Every line in the data below from the one containing "Viewport: 1029px width, 506px height." down to the one containing "Click the global search magnifier in top bar", both included, must be retyped exactly; no other line is to appear.

(Available records)

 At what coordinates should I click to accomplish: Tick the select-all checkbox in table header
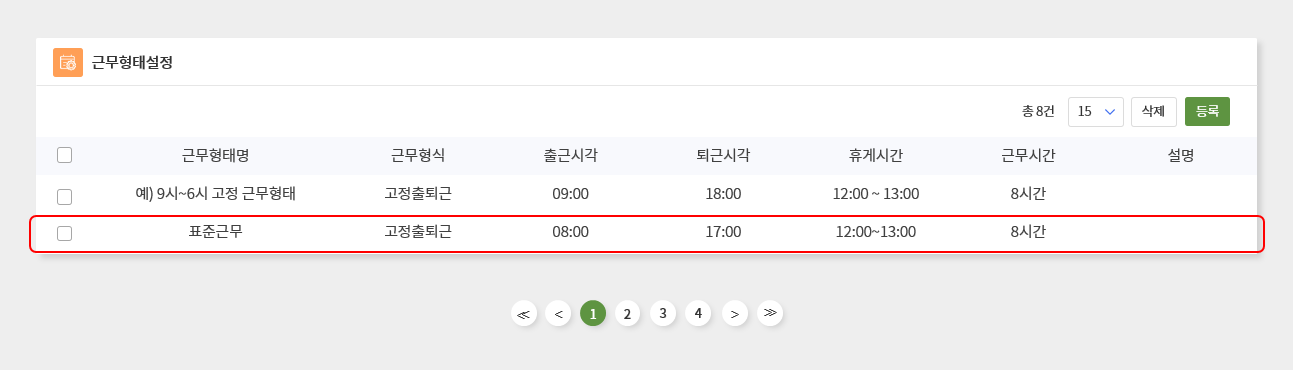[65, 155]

(End Available records)
(Available records)

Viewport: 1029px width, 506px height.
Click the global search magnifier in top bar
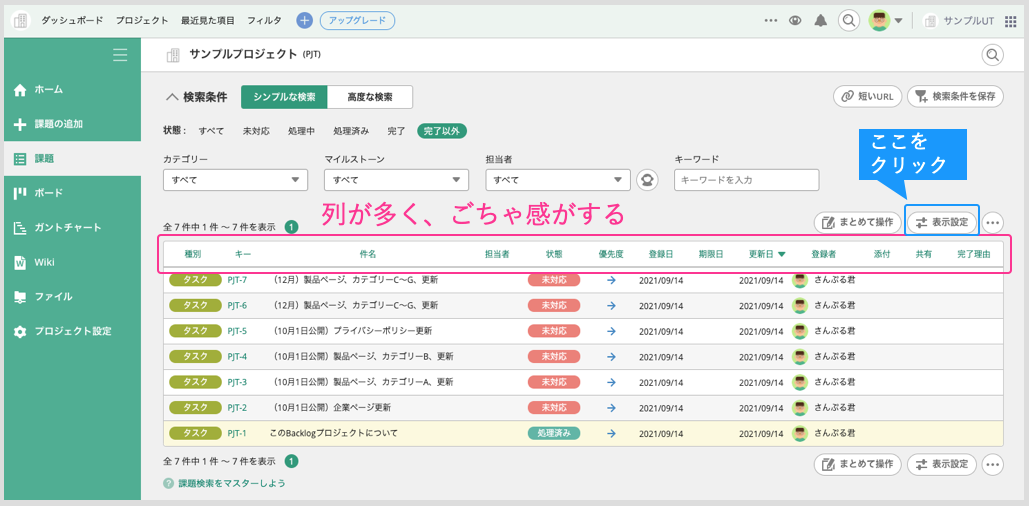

(End Available records)
(Available records)

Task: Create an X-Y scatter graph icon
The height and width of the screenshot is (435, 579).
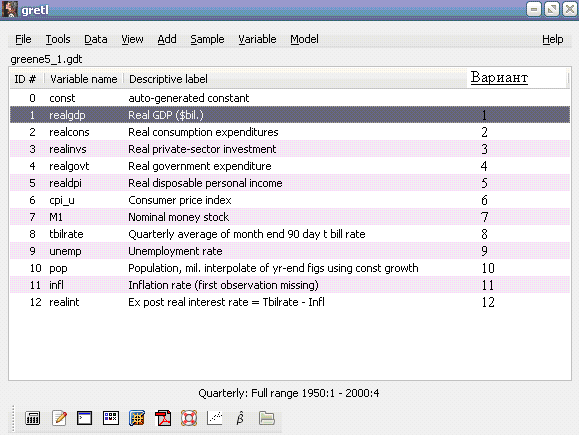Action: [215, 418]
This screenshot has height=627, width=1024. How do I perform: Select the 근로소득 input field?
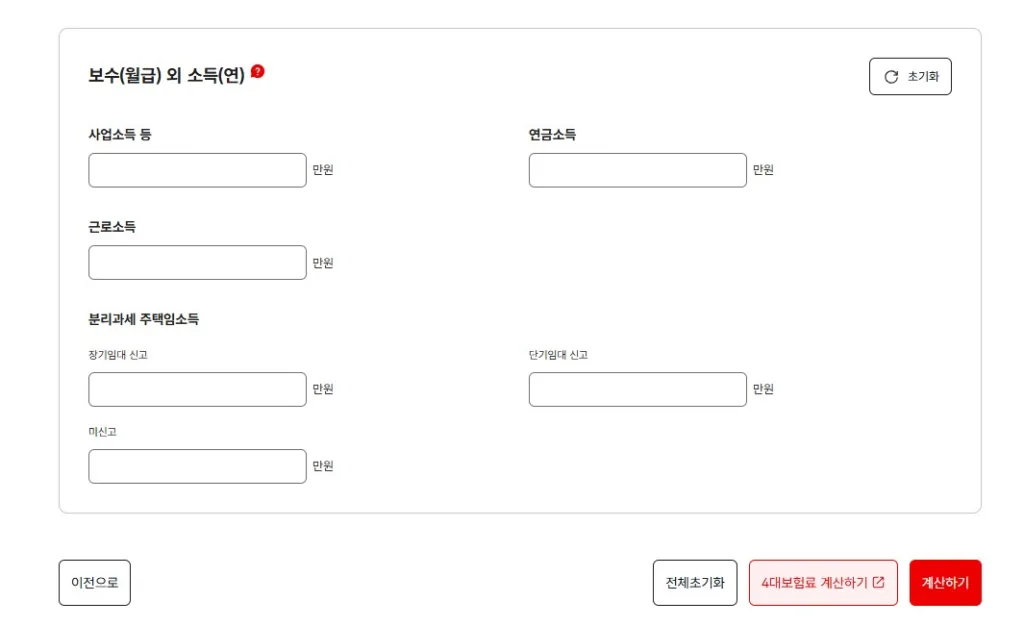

(End Available records)

_Response for this exercise_
Viewport: 1029px width, 506px height.
Click the global search magnifier in top bar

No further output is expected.